Paper No. 12
Presentation Time: 8:00 AM-12:00 PM
PALEOPROTEROZOIC TECTONICS OF THE EASTERN MOJAVE DESERT REGION: INVESTIGATION OF CRYSTALLINE BASEMENT COMPLEXES IN THE IVANPAH AND CLARK MOUNTAINS, CALIFORNIA
The Ivanpah and Clark Mountains of the eastern Mojave Desert region of California preserve Paleoproterozoic tectonothermal evidence of the ca. 1.8-1.7 Ga amalgamation of the Mojave crustal province onto the margin of Laurentia. The Ivanpah Mountains contain a sequence of lithologically heterogeneous megacrystic granite intercalated with juvenile supracrustal rocks metamorphosed to metapelitic gneisses and migmatites and local, foliated (S1) amphibolite pods. The Clark Mountains contain similar units, with an abundance of megacrystic granite near the top of the sequence, and the entire basement complex is nonconformably overlain by dolomite of a Cambrian passive margin sequence. Consistent with other portions of the Mojave province, this basement complex was pervasively deformed under upper amphibolite-facies conditions: the migmatite contains cm-scale garnet and microscopic sillimanite, and thermobarometry from the nearby McCullough Mountains establish minimum metamorphic conditions of 700 °C and 4 kbar.

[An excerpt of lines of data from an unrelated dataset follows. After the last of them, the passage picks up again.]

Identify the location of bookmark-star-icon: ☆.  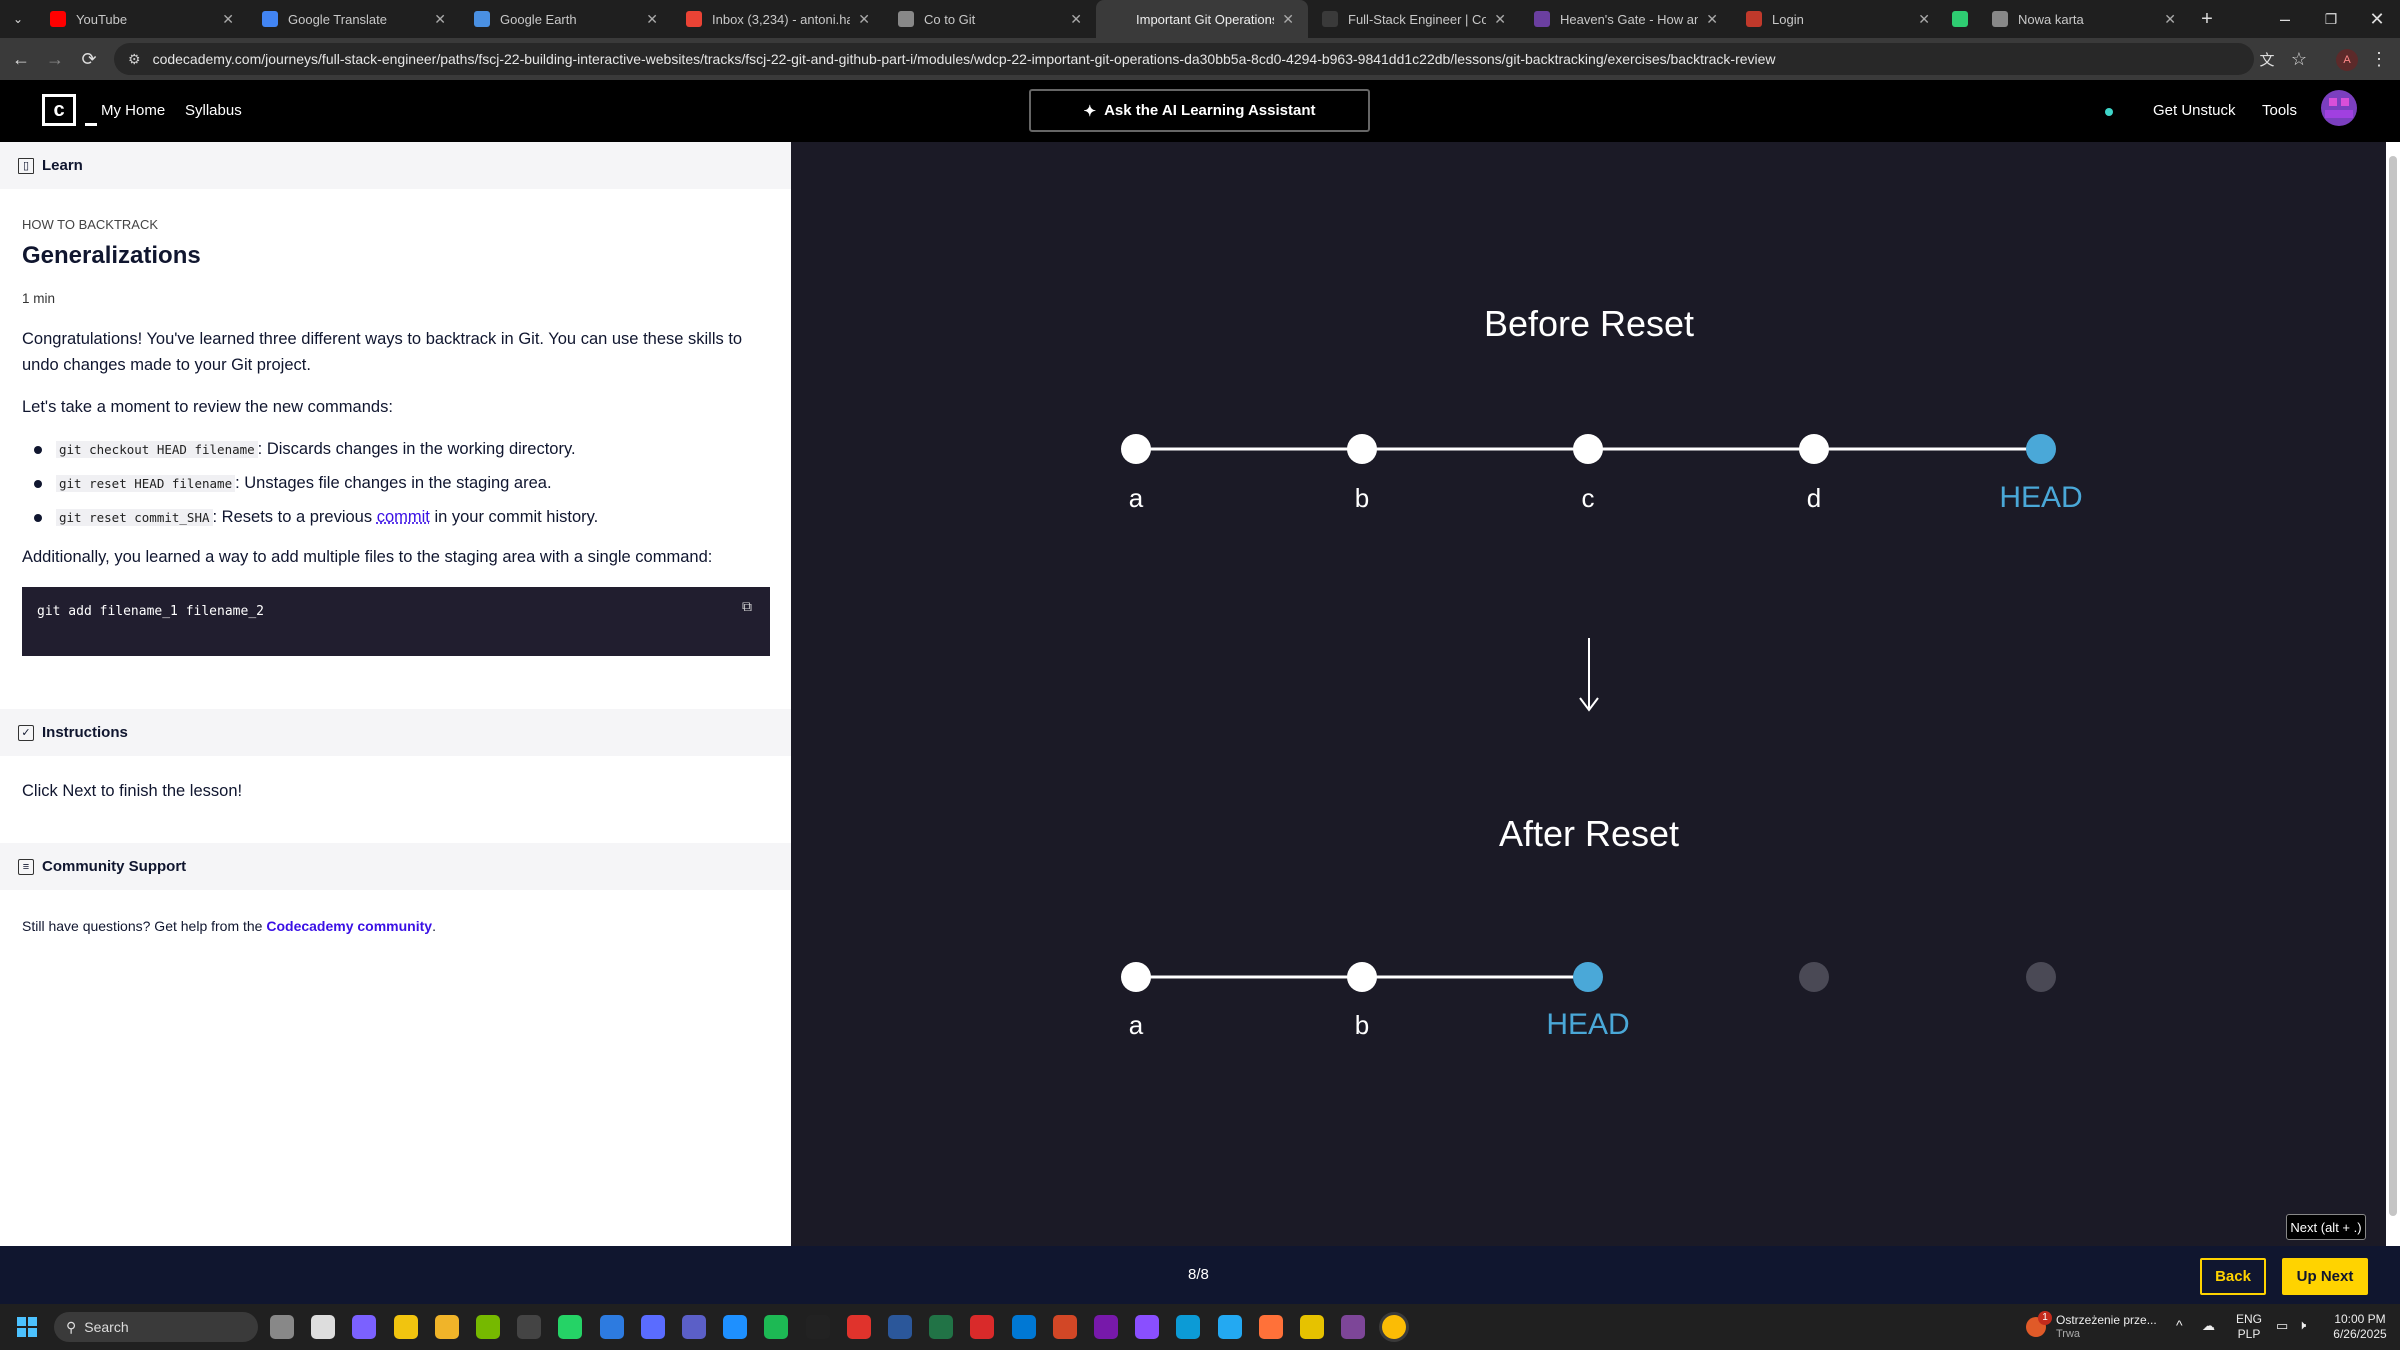
(2299, 59).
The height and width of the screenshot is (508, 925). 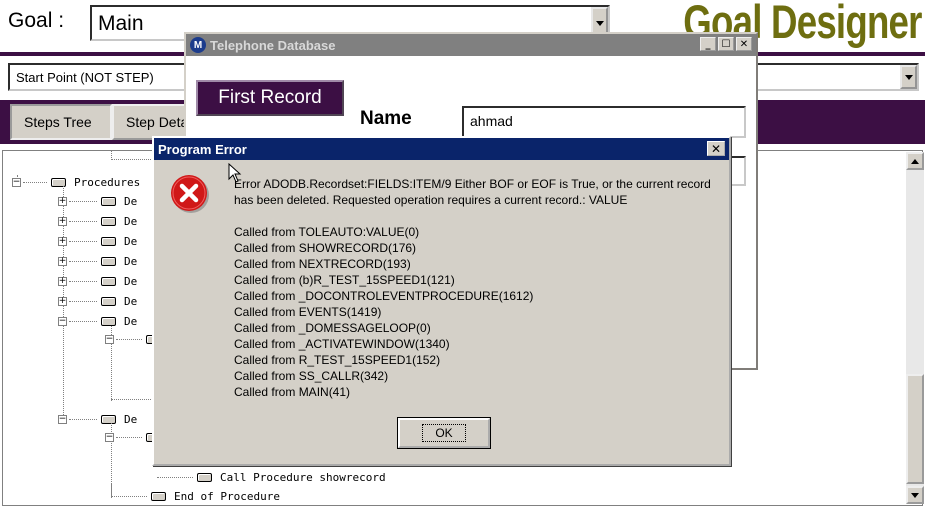 What do you see at coordinates (604, 122) in the screenshot?
I see `name-field: ahmad` at bounding box center [604, 122].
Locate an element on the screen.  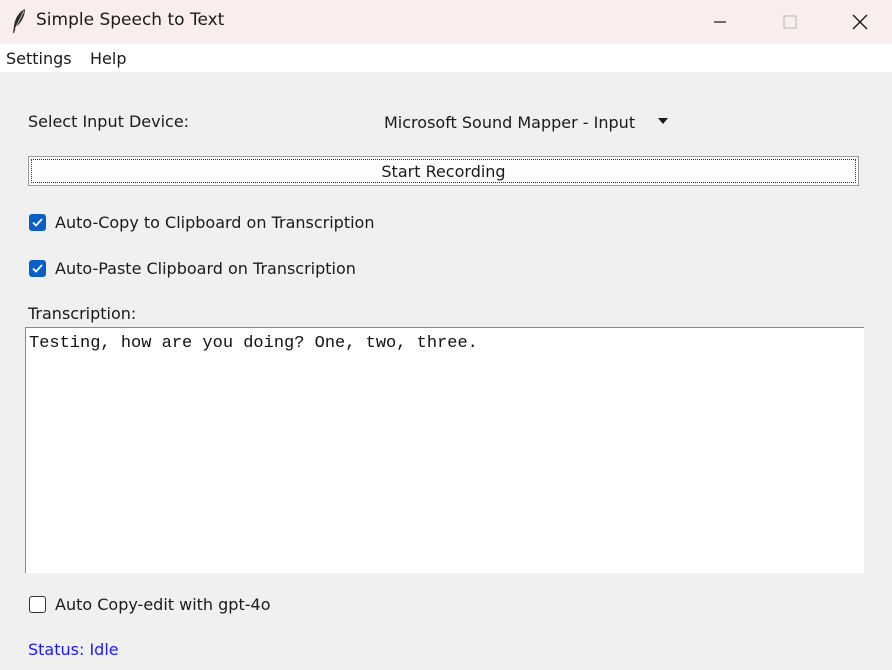
start-recording-label: Start Recording is located at coordinates (444, 171).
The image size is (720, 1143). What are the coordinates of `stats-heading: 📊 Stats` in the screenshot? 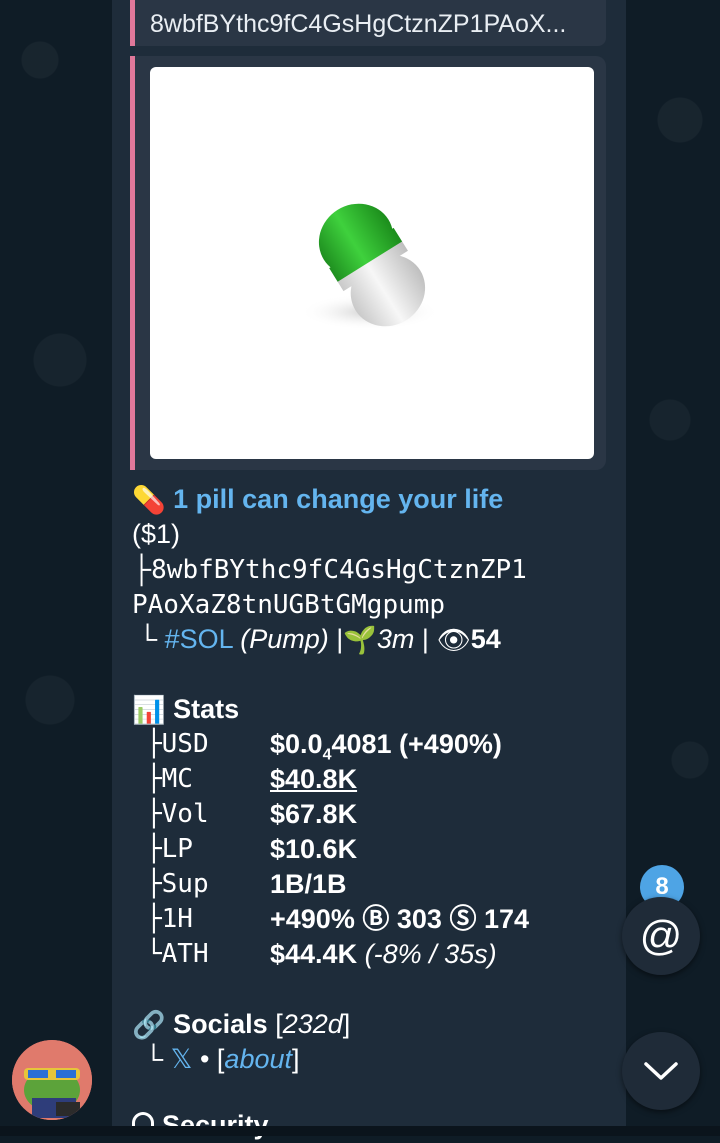 It's located at (186, 710).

In both the Ivanpah and Clark Mountains, a single deformation fabric (D1) is characterized by N-S striking, shallowly west-dipping to subhorizontal foliation (S1) axial planar to east-vergent sheath folds (F1) of migmatitic leucosomes. Stretching mineral lineations (L1) on S1 surfaces in all lithologies throughout the entire area plunge an average of 30º toward the west, and combined with asymmetric feldspar porphyroclasts indicate a top to the east sense of shear. Wooden and Miller (1990) reported U-Pb zircon ages of 1.76-1.74 Ga from plutonic units of the Ivanpahs that are interpreted to represent initial crystallization of the megacrystic granite; Barley et al. (2004) presented similar total-Pb monazite ages from granitic plutons in the Nopah Range to the north in addition to 1.74 Ga metamorphic ages from the crystalline complex. The deformation and metamorphism reported here likely corresponds to widespread Yavapai orogenesis recorded in central Mojavia, which involved transpression-related crustal thickening. These observations add to a growing body of evidence that a geon 17 Yavapai signature is recorded well inboard of the Laurentide margin and crustal growth can be regarded as a continuum of convergence between individual terranes.